From the material below, pull out each line that contains the word "subheading".

***** Data shown

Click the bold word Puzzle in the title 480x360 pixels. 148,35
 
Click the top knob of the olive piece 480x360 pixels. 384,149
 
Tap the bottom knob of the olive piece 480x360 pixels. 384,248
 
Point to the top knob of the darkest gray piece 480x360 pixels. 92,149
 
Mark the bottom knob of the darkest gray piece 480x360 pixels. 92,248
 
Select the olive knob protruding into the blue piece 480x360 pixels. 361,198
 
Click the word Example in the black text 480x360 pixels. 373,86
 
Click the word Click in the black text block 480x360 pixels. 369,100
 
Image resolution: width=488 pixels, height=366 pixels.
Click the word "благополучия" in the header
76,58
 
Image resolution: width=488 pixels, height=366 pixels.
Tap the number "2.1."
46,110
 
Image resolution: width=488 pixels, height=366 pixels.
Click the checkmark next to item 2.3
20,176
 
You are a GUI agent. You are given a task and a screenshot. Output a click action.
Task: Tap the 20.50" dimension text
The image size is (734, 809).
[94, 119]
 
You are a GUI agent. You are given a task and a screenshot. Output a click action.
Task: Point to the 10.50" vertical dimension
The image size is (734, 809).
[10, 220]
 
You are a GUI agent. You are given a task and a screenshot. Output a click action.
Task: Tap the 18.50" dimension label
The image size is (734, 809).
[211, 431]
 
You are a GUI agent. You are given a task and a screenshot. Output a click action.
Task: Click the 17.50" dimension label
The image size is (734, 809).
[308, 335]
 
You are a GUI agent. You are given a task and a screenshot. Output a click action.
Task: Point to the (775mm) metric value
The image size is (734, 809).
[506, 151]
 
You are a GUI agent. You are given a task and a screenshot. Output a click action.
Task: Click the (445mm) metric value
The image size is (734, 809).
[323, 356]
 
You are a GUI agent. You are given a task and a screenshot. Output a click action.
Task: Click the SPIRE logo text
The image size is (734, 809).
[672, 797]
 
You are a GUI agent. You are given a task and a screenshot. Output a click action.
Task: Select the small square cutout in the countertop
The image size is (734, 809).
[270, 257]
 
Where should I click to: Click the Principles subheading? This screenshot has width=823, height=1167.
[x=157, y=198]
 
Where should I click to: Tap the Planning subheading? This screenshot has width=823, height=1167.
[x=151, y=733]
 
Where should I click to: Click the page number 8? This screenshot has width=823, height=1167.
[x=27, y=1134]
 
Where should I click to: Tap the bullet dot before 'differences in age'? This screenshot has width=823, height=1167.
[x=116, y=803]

**********

*Response below:*
Where should I click to: Click the Principles subheading? This screenshot has width=823, height=1167.
Where should I click to: Tap the Planning subheading? This screenshot has width=823, height=1167.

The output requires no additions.